| Task directions |
Write out, character for character, the part of the data that opens with the line containing "London Networking Events (207, 180)" and closes with the line containing "Oderberger Straße – Hirschhof (99, 2156)", including both of those lines.

| Extracted entries |
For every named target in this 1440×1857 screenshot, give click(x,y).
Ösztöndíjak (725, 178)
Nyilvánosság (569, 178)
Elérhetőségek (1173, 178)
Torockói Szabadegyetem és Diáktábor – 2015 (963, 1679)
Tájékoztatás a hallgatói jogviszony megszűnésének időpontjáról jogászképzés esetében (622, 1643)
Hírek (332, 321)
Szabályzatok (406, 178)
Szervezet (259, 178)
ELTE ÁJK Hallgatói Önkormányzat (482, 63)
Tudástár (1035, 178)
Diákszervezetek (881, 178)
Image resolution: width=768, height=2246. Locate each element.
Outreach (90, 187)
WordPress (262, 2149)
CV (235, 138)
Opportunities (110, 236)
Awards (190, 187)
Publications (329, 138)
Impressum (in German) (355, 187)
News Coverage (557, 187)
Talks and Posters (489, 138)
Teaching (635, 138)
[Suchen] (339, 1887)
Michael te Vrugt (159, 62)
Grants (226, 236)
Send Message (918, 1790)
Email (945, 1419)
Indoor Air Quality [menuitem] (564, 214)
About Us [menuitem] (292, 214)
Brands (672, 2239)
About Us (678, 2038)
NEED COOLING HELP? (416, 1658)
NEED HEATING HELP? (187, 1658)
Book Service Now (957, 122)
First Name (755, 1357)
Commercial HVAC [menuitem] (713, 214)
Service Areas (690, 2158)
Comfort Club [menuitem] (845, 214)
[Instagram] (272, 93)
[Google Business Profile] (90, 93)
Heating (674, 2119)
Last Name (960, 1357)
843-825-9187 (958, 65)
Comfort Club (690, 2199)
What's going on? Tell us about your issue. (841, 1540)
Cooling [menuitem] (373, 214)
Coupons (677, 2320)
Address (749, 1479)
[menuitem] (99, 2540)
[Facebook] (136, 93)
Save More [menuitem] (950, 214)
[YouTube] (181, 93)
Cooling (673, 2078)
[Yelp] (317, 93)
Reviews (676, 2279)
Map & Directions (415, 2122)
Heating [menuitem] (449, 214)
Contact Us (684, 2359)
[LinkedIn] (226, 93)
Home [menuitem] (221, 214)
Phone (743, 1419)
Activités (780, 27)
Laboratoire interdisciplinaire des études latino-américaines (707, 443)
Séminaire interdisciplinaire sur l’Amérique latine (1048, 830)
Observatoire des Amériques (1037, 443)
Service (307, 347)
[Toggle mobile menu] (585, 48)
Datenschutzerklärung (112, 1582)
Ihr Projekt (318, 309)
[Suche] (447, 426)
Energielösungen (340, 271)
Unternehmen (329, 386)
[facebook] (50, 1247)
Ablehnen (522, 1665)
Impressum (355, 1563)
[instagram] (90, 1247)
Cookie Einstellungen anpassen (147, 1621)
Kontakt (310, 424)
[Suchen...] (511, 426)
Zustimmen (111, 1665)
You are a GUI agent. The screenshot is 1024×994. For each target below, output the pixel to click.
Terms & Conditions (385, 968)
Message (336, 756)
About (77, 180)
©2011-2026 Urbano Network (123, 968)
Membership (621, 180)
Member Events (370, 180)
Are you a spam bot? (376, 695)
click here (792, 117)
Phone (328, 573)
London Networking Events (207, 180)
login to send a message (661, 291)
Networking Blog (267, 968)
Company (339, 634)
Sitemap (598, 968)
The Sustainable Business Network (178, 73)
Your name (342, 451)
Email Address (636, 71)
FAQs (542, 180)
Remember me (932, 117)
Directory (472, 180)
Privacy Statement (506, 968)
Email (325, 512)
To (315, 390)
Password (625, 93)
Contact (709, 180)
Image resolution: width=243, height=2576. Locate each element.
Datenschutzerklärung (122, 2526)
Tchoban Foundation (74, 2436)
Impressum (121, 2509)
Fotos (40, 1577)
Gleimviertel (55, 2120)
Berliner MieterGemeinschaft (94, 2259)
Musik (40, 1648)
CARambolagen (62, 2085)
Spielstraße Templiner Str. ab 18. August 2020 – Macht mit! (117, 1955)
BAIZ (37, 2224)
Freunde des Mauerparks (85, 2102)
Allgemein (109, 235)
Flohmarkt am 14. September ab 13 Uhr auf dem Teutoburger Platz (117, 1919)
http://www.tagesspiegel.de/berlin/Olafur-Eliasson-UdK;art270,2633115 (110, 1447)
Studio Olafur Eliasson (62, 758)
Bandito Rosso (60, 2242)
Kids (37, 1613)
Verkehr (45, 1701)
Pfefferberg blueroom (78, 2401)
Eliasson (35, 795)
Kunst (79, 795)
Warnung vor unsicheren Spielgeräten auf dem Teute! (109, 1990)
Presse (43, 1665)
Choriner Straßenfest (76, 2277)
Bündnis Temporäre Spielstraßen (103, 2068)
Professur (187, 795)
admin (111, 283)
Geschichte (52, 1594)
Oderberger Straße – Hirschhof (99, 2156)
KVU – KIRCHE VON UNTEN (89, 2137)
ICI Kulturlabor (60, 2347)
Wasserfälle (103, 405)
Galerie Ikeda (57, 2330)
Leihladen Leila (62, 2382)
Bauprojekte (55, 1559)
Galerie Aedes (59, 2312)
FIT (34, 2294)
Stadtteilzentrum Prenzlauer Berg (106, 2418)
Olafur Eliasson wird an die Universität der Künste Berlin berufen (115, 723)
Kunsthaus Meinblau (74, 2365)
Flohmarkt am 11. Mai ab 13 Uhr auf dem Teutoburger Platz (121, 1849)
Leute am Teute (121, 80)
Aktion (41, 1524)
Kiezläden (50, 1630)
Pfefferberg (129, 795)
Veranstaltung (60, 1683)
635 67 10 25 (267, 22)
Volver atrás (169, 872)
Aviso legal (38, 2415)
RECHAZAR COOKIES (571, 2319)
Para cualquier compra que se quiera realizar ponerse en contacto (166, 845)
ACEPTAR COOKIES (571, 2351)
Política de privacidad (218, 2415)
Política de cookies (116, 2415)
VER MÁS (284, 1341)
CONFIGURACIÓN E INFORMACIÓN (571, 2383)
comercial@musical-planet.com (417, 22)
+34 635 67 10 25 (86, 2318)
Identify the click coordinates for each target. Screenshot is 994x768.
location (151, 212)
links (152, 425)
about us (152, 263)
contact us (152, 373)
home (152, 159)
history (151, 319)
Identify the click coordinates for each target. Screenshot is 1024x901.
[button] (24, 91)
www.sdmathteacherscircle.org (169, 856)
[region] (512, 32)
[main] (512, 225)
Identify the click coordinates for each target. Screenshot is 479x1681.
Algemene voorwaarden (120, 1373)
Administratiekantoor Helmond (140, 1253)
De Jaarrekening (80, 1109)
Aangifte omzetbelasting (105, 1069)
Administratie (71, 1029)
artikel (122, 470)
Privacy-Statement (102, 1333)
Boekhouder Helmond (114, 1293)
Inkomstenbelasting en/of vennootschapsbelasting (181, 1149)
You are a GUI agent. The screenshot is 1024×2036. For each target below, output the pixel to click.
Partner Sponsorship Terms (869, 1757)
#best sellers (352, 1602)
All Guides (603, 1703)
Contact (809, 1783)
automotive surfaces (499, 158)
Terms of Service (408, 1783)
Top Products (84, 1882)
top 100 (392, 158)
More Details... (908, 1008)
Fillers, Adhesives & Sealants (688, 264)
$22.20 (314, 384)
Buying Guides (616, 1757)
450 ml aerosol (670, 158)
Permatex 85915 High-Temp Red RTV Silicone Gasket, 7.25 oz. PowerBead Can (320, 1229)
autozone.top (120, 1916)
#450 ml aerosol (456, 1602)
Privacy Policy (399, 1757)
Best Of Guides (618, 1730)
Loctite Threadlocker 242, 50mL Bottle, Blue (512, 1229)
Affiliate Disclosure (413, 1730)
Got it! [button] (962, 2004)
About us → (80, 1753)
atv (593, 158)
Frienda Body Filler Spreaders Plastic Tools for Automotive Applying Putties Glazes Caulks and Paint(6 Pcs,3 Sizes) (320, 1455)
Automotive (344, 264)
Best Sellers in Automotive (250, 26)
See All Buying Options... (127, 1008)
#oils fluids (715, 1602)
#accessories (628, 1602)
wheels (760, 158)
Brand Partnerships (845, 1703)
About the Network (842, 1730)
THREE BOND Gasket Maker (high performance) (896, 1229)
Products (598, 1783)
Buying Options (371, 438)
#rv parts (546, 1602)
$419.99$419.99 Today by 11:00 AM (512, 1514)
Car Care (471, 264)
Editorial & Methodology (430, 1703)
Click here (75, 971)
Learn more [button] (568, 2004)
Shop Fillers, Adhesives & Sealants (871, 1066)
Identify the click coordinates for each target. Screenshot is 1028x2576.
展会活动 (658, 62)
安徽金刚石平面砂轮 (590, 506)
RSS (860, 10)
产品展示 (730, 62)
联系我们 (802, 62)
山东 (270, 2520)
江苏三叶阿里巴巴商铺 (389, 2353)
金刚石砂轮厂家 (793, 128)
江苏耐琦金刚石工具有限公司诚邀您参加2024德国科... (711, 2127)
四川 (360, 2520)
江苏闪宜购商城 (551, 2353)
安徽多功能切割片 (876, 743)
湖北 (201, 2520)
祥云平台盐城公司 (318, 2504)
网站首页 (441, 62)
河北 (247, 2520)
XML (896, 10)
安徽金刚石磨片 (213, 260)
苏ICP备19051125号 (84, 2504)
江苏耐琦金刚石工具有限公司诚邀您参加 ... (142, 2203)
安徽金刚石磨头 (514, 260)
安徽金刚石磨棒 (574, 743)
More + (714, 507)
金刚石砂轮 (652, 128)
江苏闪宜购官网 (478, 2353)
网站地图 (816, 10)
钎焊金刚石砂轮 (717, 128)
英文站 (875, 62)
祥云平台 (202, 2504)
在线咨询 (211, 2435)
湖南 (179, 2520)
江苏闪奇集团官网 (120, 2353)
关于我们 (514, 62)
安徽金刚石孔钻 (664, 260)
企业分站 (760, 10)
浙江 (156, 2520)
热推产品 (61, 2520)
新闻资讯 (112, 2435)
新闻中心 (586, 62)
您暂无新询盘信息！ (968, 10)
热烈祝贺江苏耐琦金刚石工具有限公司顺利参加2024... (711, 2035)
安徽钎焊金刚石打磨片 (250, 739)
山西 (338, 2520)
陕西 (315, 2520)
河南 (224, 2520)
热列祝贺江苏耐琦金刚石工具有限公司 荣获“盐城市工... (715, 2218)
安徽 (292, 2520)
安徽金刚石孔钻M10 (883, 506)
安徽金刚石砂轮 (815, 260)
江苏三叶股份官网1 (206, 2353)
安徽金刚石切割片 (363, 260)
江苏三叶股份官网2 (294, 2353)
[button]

| Problem solution |
London Networking Events (207, 180)
login to send a message (661, 291)
Networking Blog (267, 968)
Company (339, 634)
Sitemap (598, 968)
The Sustainable Business Network (178, 73)
Your name (342, 451)
Email Address (636, 71)
FAQs (542, 180)
Remember me (932, 117)
Directory (472, 180)
Privacy Statement (506, 968)
Email (325, 512)
To (315, 390)
Password (625, 93)
Contact (709, 180)
Image resolution: width=243, height=2576. Locate each element.
Datenschutzerklärung (122, 2526)
Tchoban Foundation (74, 2436)
Impressum (121, 2509)
Fotos (40, 1577)
Gleimviertel (55, 2120)
Berliner MieterGemeinschaft (94, 2259)
Musik (40, 1648)
CARambolagen (62, 2085)
Spielstraße Templiner Str. ab 18. August 2020 – Macht mit! (117, 1955)
BAIZ (37, 2224)
Freunde des Mauerparks (85, 2102)
Allgemein (109, 235)
Flohmarkt am 14. September ab 13 Uhr auf dem Teutoburger Platz (117, 1919)
http://www.tagesspiegel.de/berlin/Olafur-Eliasson-UdK;art270,2633115 (110, 1447)
Studio Olafur Eliasson (62, 758)
Bandito Rosso (60, 2242)
Kids (37, 1613)
Verkehr (45, 1701)
Pfefferberg blueroom (78, 2401)
Eliasson (35, 795)
Kunst (79, 795)
Warnung vor unsicheren Spielgeräten auf dem Teute! (109, 1990)
Presse (43, 1665)
Choriner Straßenfest (76, 2277)
Bündnis Temporäre Spielstraßen (103, 2068)
Professur (187, 795)
admin (111, 283)
Geschichte (52, 1594)
Oderberger Straße – Hirschhof (99, 2156)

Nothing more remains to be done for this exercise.